With decades of research on the various aspects of data cleaning, multiple technical challenges have been tackled and interesting results have been published in many research papers. Example quality problems include missing values, functional dependency violations and duplicate records. Unfortunately, very little success can be claimed in adopting any of these results in practice. Businesses and enterprises are building silos of home-grown data curation solutions under various names, often referred to as ETL layers in the business intelligence stack. The impedance mismatch between the challenges faced in industry and the challenges tackled in research papers explain to a large extent the growing gap between the two worlds. In this talk I claim that being pragmatic in developing data cleaning solutions does not necessarily mean being unprincipled or ad-hoc. I discuss a subset of these practical challenges including data ownership, human involvement, and holistic data quality concerns. These new sets of challenges often hinder current research proposals from being adopted in the real world. I also go through a quick overview of the approach we use in tamr (a data curation startup) to tackle these challenges.

BIOGRAPHICAL NOTE

Ihab Ilyas is a Professor of Computer Science at the University of Waterloo.
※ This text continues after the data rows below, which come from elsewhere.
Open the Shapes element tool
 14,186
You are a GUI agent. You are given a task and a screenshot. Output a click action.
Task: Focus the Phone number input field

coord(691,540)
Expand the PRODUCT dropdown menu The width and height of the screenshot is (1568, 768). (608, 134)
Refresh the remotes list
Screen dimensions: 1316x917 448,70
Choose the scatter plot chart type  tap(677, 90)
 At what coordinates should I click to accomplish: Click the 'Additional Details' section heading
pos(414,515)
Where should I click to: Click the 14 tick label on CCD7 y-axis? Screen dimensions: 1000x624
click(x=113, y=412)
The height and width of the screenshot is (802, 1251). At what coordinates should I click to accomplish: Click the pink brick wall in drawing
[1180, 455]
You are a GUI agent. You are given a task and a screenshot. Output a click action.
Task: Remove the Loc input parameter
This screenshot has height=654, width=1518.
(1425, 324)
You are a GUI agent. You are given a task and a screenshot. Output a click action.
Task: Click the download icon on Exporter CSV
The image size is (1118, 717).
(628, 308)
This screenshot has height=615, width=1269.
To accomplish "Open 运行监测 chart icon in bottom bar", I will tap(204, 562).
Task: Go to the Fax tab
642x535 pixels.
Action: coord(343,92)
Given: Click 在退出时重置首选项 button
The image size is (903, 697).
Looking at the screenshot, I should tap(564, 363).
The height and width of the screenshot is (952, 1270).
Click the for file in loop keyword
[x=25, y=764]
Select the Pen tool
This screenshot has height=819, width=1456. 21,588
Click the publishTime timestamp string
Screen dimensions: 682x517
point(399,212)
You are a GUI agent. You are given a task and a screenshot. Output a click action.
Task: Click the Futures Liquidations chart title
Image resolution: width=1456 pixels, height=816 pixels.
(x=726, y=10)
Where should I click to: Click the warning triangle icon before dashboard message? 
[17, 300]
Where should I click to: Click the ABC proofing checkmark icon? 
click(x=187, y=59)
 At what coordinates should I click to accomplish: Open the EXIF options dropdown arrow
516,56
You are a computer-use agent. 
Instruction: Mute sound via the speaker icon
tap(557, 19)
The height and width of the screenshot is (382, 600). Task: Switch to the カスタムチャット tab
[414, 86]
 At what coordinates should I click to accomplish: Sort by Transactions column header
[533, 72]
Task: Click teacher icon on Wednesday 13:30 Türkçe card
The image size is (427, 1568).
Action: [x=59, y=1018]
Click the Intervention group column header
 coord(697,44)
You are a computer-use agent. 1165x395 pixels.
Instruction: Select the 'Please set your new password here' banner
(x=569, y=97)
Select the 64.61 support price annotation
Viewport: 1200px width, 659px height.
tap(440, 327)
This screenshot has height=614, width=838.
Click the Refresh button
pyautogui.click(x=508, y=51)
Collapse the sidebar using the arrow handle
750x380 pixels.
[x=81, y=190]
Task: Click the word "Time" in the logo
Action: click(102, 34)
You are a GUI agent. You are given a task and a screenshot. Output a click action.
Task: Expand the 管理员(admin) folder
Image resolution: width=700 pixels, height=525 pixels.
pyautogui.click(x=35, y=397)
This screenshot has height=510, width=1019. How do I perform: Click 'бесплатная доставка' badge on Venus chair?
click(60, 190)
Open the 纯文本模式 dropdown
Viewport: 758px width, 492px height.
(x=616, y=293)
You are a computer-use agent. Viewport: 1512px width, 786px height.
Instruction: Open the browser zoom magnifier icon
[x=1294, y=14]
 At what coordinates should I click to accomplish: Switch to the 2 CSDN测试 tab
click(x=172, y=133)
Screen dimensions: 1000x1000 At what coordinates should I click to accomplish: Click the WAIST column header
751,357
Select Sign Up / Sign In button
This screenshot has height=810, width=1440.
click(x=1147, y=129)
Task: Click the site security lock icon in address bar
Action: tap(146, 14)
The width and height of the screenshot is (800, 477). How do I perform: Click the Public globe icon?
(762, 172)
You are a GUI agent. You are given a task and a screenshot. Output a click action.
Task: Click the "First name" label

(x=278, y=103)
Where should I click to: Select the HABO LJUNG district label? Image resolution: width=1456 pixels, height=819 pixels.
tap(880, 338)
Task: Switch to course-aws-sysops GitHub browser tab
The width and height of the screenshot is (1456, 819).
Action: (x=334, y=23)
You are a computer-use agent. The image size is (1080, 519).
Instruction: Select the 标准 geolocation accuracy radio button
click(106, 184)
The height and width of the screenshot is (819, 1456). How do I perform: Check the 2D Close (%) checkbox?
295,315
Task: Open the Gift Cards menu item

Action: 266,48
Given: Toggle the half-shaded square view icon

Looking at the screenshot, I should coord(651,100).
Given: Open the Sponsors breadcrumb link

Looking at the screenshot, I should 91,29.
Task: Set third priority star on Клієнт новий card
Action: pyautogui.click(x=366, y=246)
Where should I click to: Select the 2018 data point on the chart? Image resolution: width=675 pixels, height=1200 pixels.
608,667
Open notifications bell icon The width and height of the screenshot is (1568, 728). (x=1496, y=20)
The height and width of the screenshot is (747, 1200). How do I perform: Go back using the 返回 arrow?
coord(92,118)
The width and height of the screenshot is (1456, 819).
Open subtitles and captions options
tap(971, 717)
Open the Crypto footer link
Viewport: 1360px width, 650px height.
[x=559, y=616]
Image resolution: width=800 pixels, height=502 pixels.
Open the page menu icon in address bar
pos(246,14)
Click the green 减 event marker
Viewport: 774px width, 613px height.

He received his PhD in computer science from Purdue University, West Lafayette in 2004. He holds BS and MS degrees in computer science from Alexandria University. His main research is in the area of database systems, with special interest in data quality, managing uncertain data, rank-aware query processing, and Information Extraction. From 2011 to 2013 he has been on leave leading the Data Analytics Group at the Qatar Computing Research Institute. He spent two summers with IBM Almaden Research Center and he is an IBM CAS faculty fellow since January 2006. Ihab is a recipient of the Ontario Early Researcher Award in 2008, the David R. Cheriton Faculty Fellowship in 2013, and the NSERC Discovery Accelerator Award in 2014. Ihab is a co-founder of Tamr, a startup focusing on large-scale data integration and curation.